OVERRATED/UNDERRATED
PRESIDENTS
Overrated
As often happens with our presidents, the recent outpouring of
grief over the death of Ronald Reagan has tended to distort the
historical record. This is certainly understandable, especially
considering Reagan’s tragic final illness, which by all
accounts he faced with typical personal courage for as long as
he was able.
Yet
the primary claim for Reagan’s greatness—that he “won”
the Cold War—seems exaggerated on the face of it. The Cold
War was won by every president from Truman through Reagan—not
to mention the countless brave men and women, in our armed forces
and without, and in all the free countries of the world, who did
the long, hard job of grinding down the Soviet Union after 1945.

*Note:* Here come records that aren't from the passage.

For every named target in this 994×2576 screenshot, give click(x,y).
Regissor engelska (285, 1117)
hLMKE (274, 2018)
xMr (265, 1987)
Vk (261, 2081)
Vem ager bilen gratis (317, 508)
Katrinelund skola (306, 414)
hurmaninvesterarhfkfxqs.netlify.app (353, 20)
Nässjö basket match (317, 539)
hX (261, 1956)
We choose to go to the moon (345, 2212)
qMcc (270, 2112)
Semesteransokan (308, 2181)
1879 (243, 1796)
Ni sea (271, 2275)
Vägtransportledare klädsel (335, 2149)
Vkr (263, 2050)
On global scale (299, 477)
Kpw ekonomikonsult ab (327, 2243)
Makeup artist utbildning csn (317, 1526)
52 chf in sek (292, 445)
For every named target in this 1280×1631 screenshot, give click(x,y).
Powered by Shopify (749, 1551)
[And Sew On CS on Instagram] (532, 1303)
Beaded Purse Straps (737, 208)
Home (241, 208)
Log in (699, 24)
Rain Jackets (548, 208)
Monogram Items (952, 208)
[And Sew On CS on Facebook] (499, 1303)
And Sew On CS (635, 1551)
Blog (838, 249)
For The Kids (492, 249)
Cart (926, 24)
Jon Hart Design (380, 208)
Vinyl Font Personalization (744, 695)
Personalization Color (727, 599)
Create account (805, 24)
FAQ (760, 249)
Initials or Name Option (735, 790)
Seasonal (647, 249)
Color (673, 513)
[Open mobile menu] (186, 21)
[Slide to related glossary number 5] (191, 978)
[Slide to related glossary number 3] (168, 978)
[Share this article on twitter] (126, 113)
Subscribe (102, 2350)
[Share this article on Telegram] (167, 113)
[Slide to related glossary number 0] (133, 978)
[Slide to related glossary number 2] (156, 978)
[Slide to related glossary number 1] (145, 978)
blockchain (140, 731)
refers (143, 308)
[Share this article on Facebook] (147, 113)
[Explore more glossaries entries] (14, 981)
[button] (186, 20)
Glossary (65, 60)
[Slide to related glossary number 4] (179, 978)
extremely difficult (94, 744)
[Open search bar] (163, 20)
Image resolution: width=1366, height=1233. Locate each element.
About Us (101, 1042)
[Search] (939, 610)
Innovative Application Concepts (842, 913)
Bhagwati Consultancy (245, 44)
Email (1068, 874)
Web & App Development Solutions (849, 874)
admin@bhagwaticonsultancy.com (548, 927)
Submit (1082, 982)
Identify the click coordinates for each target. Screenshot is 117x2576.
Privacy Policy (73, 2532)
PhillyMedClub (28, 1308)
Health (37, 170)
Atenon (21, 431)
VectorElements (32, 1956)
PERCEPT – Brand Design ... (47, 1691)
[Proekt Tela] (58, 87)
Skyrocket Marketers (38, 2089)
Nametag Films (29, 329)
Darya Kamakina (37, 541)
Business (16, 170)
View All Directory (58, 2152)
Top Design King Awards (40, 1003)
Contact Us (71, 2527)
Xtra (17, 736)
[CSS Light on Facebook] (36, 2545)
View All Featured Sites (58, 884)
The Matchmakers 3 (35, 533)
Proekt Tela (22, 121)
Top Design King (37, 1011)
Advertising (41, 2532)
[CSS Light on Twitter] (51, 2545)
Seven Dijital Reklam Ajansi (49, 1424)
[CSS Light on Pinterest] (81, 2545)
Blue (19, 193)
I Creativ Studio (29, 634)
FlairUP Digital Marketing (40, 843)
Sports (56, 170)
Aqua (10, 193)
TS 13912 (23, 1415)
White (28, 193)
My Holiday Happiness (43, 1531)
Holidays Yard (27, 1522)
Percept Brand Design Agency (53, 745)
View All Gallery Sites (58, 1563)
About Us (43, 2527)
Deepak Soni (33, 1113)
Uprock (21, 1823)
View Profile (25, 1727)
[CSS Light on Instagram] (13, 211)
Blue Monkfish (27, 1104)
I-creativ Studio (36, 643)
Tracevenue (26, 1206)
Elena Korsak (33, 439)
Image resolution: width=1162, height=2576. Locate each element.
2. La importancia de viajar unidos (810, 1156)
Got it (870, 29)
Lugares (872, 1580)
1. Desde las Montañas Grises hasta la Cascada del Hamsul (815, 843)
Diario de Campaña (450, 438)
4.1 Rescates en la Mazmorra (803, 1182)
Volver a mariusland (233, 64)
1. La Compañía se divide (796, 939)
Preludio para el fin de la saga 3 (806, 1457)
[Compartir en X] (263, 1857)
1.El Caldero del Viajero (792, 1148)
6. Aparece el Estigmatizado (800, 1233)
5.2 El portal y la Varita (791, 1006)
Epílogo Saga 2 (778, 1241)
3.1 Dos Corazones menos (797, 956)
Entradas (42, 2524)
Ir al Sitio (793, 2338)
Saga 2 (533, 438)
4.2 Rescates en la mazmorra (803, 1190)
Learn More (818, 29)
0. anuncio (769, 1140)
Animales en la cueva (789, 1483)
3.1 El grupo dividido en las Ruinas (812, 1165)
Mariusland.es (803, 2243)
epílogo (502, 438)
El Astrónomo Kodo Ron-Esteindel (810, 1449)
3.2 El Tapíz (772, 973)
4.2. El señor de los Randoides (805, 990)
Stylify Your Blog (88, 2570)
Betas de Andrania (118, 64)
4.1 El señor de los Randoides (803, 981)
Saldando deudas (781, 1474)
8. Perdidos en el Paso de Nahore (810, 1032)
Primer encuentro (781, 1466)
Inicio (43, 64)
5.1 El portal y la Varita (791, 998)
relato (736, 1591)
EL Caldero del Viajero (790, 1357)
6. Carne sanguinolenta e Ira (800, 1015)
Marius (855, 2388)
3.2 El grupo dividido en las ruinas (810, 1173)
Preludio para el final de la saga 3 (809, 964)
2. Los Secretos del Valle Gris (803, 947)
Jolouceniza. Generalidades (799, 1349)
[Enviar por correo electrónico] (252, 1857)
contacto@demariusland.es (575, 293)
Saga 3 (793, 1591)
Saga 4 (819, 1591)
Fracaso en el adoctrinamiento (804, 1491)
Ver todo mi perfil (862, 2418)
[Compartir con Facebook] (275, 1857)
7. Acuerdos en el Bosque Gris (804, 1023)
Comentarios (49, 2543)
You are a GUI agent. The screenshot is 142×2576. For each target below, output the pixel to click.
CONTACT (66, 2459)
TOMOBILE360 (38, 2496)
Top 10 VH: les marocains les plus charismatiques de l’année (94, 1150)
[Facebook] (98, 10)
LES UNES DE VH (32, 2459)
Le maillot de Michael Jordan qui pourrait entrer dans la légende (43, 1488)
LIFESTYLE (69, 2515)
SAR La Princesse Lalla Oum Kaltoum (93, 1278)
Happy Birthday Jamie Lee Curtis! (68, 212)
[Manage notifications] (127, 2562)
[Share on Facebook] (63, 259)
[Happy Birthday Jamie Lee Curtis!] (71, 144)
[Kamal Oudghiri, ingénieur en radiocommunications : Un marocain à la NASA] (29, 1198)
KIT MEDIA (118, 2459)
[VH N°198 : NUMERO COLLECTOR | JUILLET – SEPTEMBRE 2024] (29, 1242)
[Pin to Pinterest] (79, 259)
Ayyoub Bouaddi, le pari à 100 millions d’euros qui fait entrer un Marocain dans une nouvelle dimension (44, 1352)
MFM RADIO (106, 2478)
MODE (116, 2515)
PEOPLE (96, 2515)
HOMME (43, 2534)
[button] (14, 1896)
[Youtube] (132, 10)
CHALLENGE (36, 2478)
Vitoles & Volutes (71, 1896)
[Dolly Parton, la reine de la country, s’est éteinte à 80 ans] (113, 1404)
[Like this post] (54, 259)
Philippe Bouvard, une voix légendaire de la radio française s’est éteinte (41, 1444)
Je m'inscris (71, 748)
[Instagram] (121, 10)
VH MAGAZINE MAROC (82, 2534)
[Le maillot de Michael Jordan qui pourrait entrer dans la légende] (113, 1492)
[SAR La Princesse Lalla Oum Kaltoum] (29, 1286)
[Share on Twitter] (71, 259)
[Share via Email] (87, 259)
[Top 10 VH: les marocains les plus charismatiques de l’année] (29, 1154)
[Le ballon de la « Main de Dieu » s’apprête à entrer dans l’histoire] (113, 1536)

An evil empire does not fall in a day.
In general, his adherents like to portray Reagan as a “big
vision” president, who was an expert at delegating and did
not let himself get bogged down in the details of governing. Yet
it is not at all clear that his vision was really wide enough,
or that he would not have benefited from paying a little more
attention to details. His administration was engulfed in scandals,
after all, ranging from the Iran-Contra operation, in which the
constitution was flaunted in the course of selling arms to a fanatical,
terrorist-supporting theocracy that had just humiliated the United
States; to the S&L debacle, which remains the costliest financial
scandal in American and perhaps world history. The supposedly
sterling economic record of the Reagan ’80s was in fact
bracketed by a deep recession and a stock market crash, while
the go-go years in between were fueled by record peacetime deficits
that his successors labored for nearly ten years to make up—and
which contradicted nearly everything Reagan claimed to stand for
before taking office.
More
disturbingly, throughout his public life, Reagan was also distinctly
unsympathetic towards those who were victims of almost anything
besides communist oppression. His reaction to the AIDS
epidemic was sluggish and indifferent at best. He opposed even
the most basic civil rights legislation that ended Jim Crow in
the 1960s, and blithely speculated that Martin Luther King, Jr.,
had been a Soviet agent, even as he signed the holiday honoring
him into law. His breaking of the air traffic controllers’
union was a watershed moment in the destruction of workers’
rights in America and, perhaps saddest of all, he remained hostile
to nearly all social welfare programs even after his own family
was rescued through government intervention during the Great Depression—even
inventing and popularizing the infamous story of a black, Cadillac-driving,
“welfare queen” who never actually existed
Underrated
Franklin Roosevelt has been frequently compared to Reagan of late,
as another congenitally optimistic, big vision president. Yet
both the hard right and the hard left have been steadily chiseling
away at his reputation for years (surely the best affirmation
yet of Swift’s line about a confederacy of dunces).
Their
collected criticisms seem to be that Roosevelt should have left
the economy alone after three years of the worst depression in
modern economic history, or that he should have seized the opportunity
to convert the U.S. into a model socialist state, and after all
he didn’t end the Depression anyway.
It
is true that the nation plunged back into recession in 1937-38,
after making considerable strides toward full recovery, when Roosevelt—always
a fiscal conservative at heart, unlike Reagan—cut back on
government spending too quickly. This mistake was quickly corrected,
and the economy was growing again even before World War II ultimately
intervened.
But more importantly, Roosevelt provide the support that kept
tens of millions of Americans from losing their homes, their farms,
their hopes, and even their lives. He rebuilt America physically—and
also built the pragmatic, liberal social covenant that proved
democratic capitalism was more than a match for the totalitarian
philosophies then being touted as the wave of the future. As such,
FDR got us through the two greatest crises of the republic, the
Depression and the war, and built much of the framework that would
actually win the Cold War. And while he always kept the “big
picture” in mind as president, he succeeded by busying himself
with a great many details as well—such as recruiting an
amazing array of government talent, and molding it into what was
probably the most capable and honest administration in our history.
Do
enough Americans still remember this to make FDR truly “underrated”?
Well, it is disheartening that there has been no outcry over recent
proposals to remove Roosevelt’s image from the dime in favor
of Mr. Reagan. Roosevelt is on the dime in the first place because
of his longtime championing of the “March of Dimes”
campaign against polio—a disease that defined FDR’s
personal courage just as Reagan’s battle against Alzheimer’s
did his. Surely those who wish to honor President Reagan can find
a more appropriate venue, either on our currency or elsewhere.